Alpha-2 agonists used in small animal medicine include medetomidine, dexmedetomidine and xylazine, although
the latter is used less frequently due to its reduced alpha-2 agonist specificity. Alpha-2 agonist drugs are primarily used for their sedative effects, but some degree of analgesia is offered through spinal and supraspinal mechanisms in a similar fashion and synergistic to that given by opioids.
This drug class is also said to have local anaesthetic-type actions, with xylazine being the most potent in this regard. Analgesia from alpha-2 agonists is usually shorter-lived then sedative effects and is antagonised with the use of atipamezole. Off-license use of alpha-2 agonists for analgesia has been reported and includes the use of IV infusions of dexmedetomidine or medetomidine (doses starting at 1µgkg-1min-1 and titrating to effect), intra-articular and
extradural use.
Cardiovascular effects, such as vasoconstriction and bradycardia, do occur with the use of alpha-2 agonists, although these may be minimised when using doses <5µgkg-1 of medetomidine. However, the use of this drug class is possibly limited to patients with healthy cardiovascular systems, with few exceptions. Caution is also advised with patients where vomiting could have serious deleterious effects, such as patients with increased intraocular or intracranial pressure, or an upper gastrointestinal obstruction.
As mentioned previously, NMDA receptor stimulation is associated with central sensitisation (De Kock and Lavand’homme, 2007). The use of NMDA antagonists, therefore, provides analgesia through altering central modulation of the nociceptive stimulus. This can have applications for treatment of acute and chronic pain states.
Ketamine is the most common NMDA antagonist used in veterinary medicine. In addition to NMDA antagonism, there may be other modes of analgesic action, including agonism of opioid receptors and activation of the monoaminergic descending inhibitory system.
When used as an analgesic, rather than anaesthetic agent, microdoses of ketamine appear to be effective, although this uses the drug in an off-licence manner.
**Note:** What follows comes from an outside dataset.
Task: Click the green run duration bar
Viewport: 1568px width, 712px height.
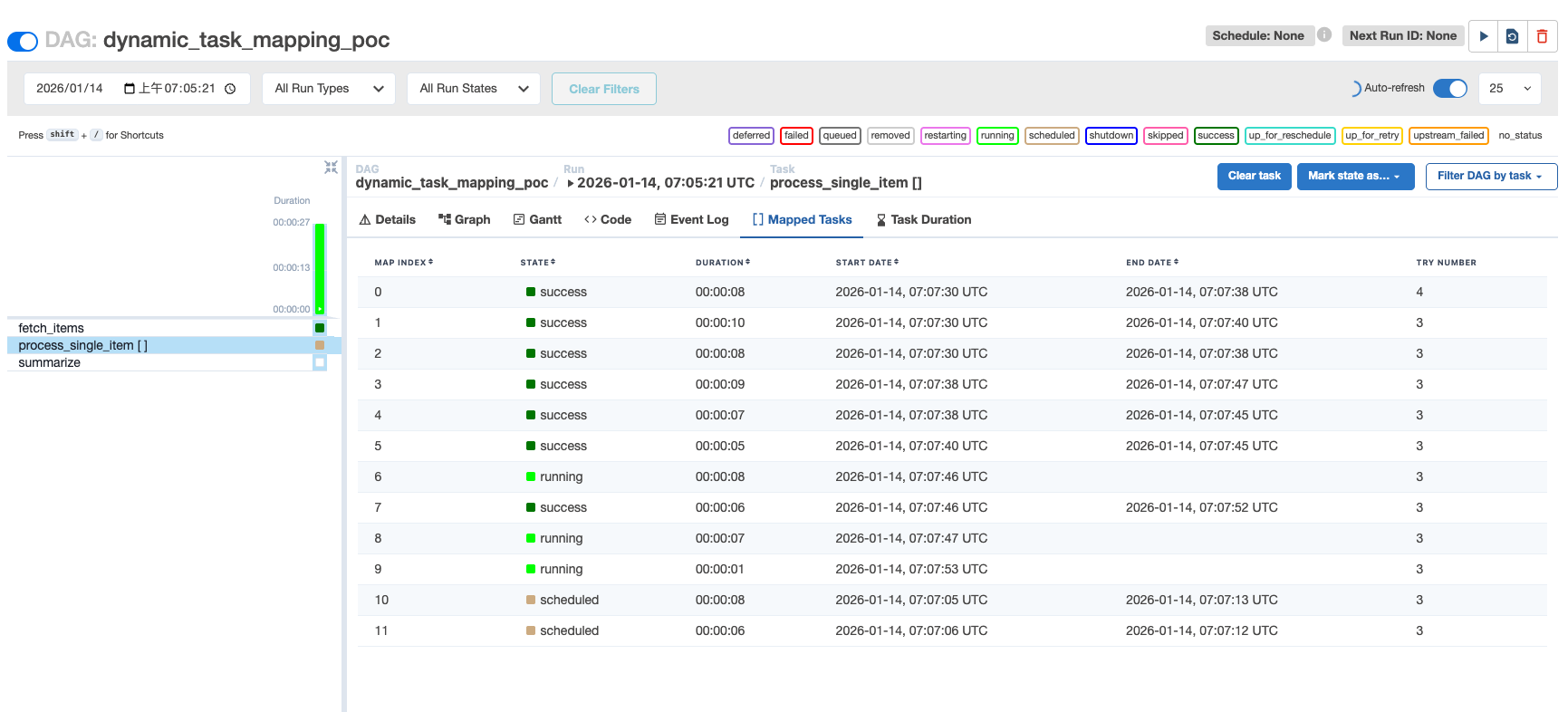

Reported doses include an IV loading dose of 0.5mgkg-1, followed by an infusion of 5µgkg-1min-1 to 20µgkg-1min-1. As with lidocaine, this can be administered either with a syringe driver or diluted in IV fluids. A fluid pump is recommended to ensure accurate doses are administered (Figure 4).
It is generally accepted ketamine can have a valuable place in postoperative analgesia, forming part of a multimodal approach, but as a sole analgesic agent its effect may be quite weak. It should be noted ketamine has been reclassified from a Schedule 4 drug to a Schedule 2 drug.
Amantadine is an orally administered NMDA antagonist that has found use as a treatment for neuropathic or chronic pain. Evidence of its use in veterinary medicine is limited, but one report has shown its potential benefit in dogs when administered at a dose of 3mgkg-1 to 5mgkg-1 once daily as part of a multimodal analgesic regime for refractory osteoarthritis (Lascelles et al, 2008).
Simple, non-pharmacological methods in the immediate perioperative period can significantly improve a patient’s comfort (Figure 5):
It is imperative appropriate analgesia is provided in the postoperative period to ensure rapid return to normal function. To achieve this, regular pain assessment is crucial to assess both the animal’s baseline pain and its response to therapy.
In most cases, a staged reduction in analgesia is appropriate, migrating from parentally administered drugs while the animal is hospitalised to oral drugs administered at home. A holistic approach to pain management must be taken, recruiting all members of the veterinary team and the owner to ensure the patient’s welfare needs are met.